Exercise description » Rewrite the listing from the line with "You are a GUI" through the end of the listing, swapping "click action" for "tap action" and keeping everything else the same. Omit the pictures.

....

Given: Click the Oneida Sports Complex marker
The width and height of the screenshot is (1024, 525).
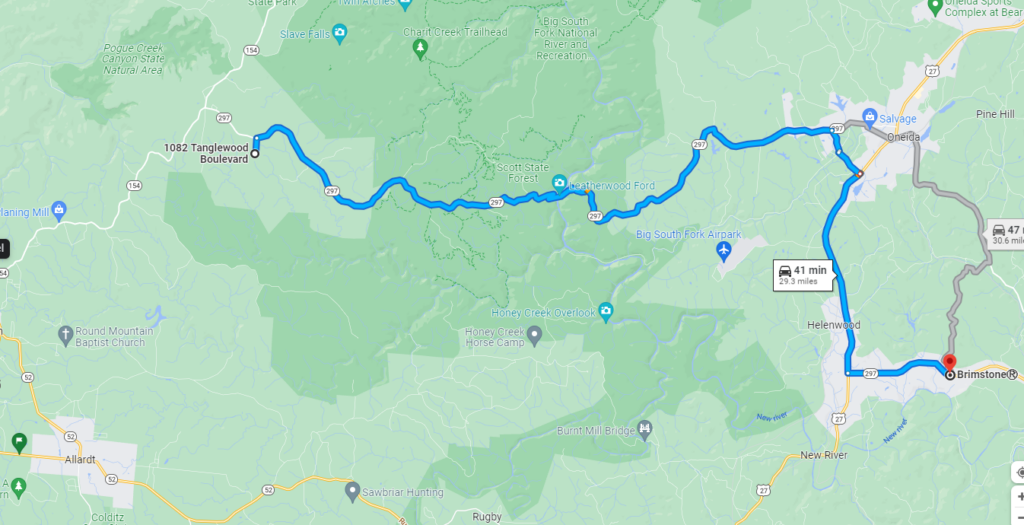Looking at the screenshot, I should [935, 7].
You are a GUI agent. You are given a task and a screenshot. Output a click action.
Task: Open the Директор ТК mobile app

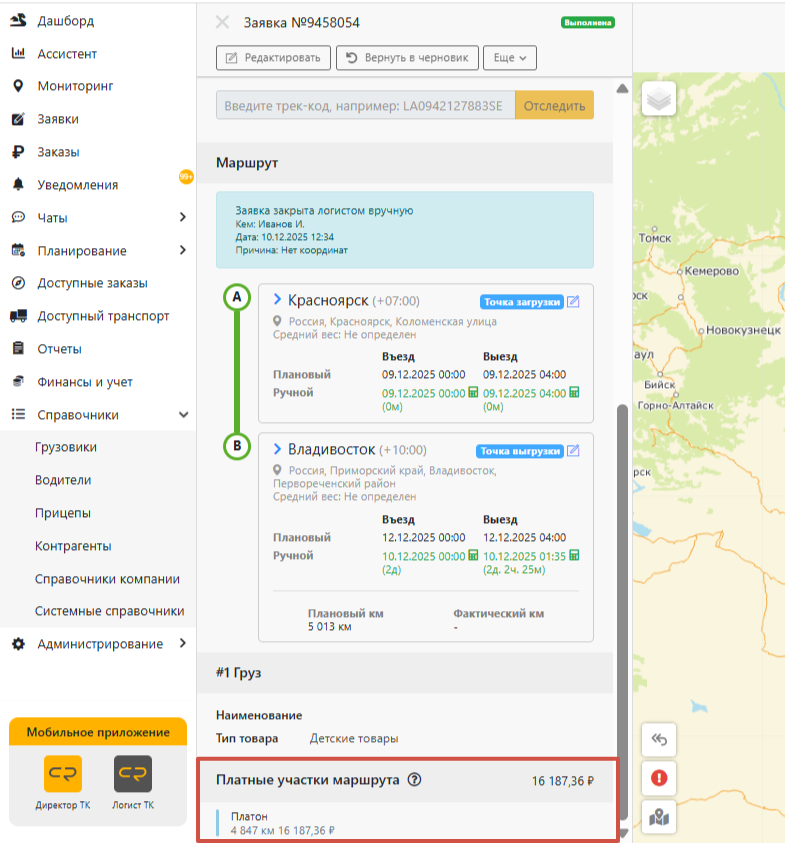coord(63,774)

....

The answer »
You are a GUI agent. You are given a task and a screenshot. Output a tap action.
Task: Open the Директор ТК mobile app

coord(63,774)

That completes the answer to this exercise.